Su madre le respondió:

—Porque si lo hicieran, queridita, alguien podría enterarse, tarde o temprano, de que Walter Wilton es tu padre. Y, en ese caso, ya no sería posible tu asistencia a la escuela.

—¿Cómo podría alguien pensar que papá es como esos ignorantes actores de los que me has hablado?— preguntó Claudia, indignada.

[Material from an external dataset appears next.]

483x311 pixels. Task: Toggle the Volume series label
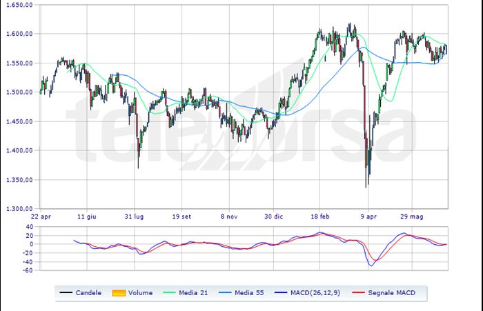pos(141,293)
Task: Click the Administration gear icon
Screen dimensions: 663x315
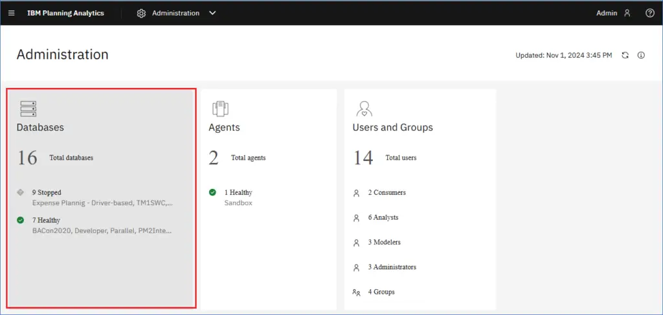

—Es difícil de explicar —respondió su madre—, mas el caso es que teatro y sociedad no se mezclan. Por lo tanto, mi amor, debes rechazar esa invitación que acabas de recibir de la hija de Lady Letchmore y decir que tus padres te llevarán al campo ese día.

A regañadientes, porque deseaba ir a la reunión, Claudia hizo lo que se le ordenaba.

Ya a solas, se percató de que no sólo había perdido a sus padres.

Todo el mundo, desde que se trató de una niña, había terminado.

«¿Qué voy a hacer...? ¿Qué voy a hacer?», se preguntó.

Ya avanzada aquella tarde, Claudia oyó que llamaban a la puerta.

Kitty se había ido a casa antes del almuerzo.

Claudia todavía andaba rebuscando en el escritorio de su padre.

Corrió hacia la puerta, preguntándose quién sería el visitante.

Al abrir… asombrada, se enfrentó a un elegante sirviente. Detrás del mismo observó un carruaje tirado por dos caballos conducidos por un cochero de sombrero de copa, el cual sostenía las riendas.

Al verla aparecer, el sirviente, sin mediar palabra alguna, bajó la escalera y abrió la portezuela del vehículo.

Una elegante dama de edad, ataviada con un sombrero adornado con plumas, descendió del coche.

Caminó con lentitud hacia donde Claudia permanecía muy quieta.

—¿Eres Claudia?— preguntó.

Un tanto aturdida por la sorpresa, Claudia le hizo una pequeña reverencia.

—Sí, señora— respondió como le enseñara su madre—, así me llamo.

—Soy tu madrina— dijo la dama mientras penetraba en la casa.

Pasaron uno o dos segundos antes- de que Claudia reaccionara.

Entonces, la condujo al saloncito contiguo al vestíbulo.

Después pensó que habría sido mejor llevarla a la sala principal, la cual se hallaba en el primer piso.

Pero por el momento le era difícil pensar en otra cosa que no fuera la elegancia de la dama.

Parecía imposible que tuviera una madrina de la que jamás había oído hablar.

El pequeño salón estaba amueblado con comodidad, pero Claudia observó que su visitante lo revisaba con actitud crítica.

Acto seguido, la dama dijo:

—Déjame que te mire, criatura.

Claudia permaneció de pie frente a ella y preguntó:

—¿Es usted... realmente... mi madrina? Nunca me lo comentaron.

La dama se río.

—Supongo que no debería sorprenderme de que no te lo dijeran. Soy Lady Bressley y te tuve en mis brazos mientras te bautizaban.

Al terminar de hablar, Lady Bressley se sentó en un sillón.

Tras ello, prosiguió diciendo:

—Te pareces mucho a tu madre ¡Ella era una de las mujeres más bellas que jamás he conocido!

—¿Usted… se enteró… de lo que le sucedió?— preguntó Claudia, titubeante.

—Lo leí en los periódicos— respondió Lady Bressley—, y así fue como te he encontrado. Uno de ellos citaba la dirección de esta casa.

Debió tratarse de uno de los periódicos que ella no había leído, pensó Claudia.

Y se preguntó si habría más gente que acudiría a visitarla.

Entonces, Lady Bressley preguntó:

—¿Qué harás ahora que tu madre ha muerto?

—No... lo sé. He buscado entre los papeles de mi padre para averiguar si hay algo de dinero. Pero, aunque encontré su chequera, no he visto ningún saldo bancario.

—No me sorprende. Ese hombre debió ganar mucho dinero, mas creo que, como todos los de su clase, no ahorró un solo penique.

Había un cierto tono despectivo en la voz de Lady Bressley que molestó a Claudia.

Sin embargo, pensó que sería un error decir algo en defensa de su padre.

—¿Estás aquí sola?— preguntó Lady Bressley.

—Sí— respondió Claudia—, y es muy atemorizante no tener a mis padres conmigo.

—Lo entiendo. Y supongo que ahora, como madrina tuya, constituyes parte de mi responsabilidad.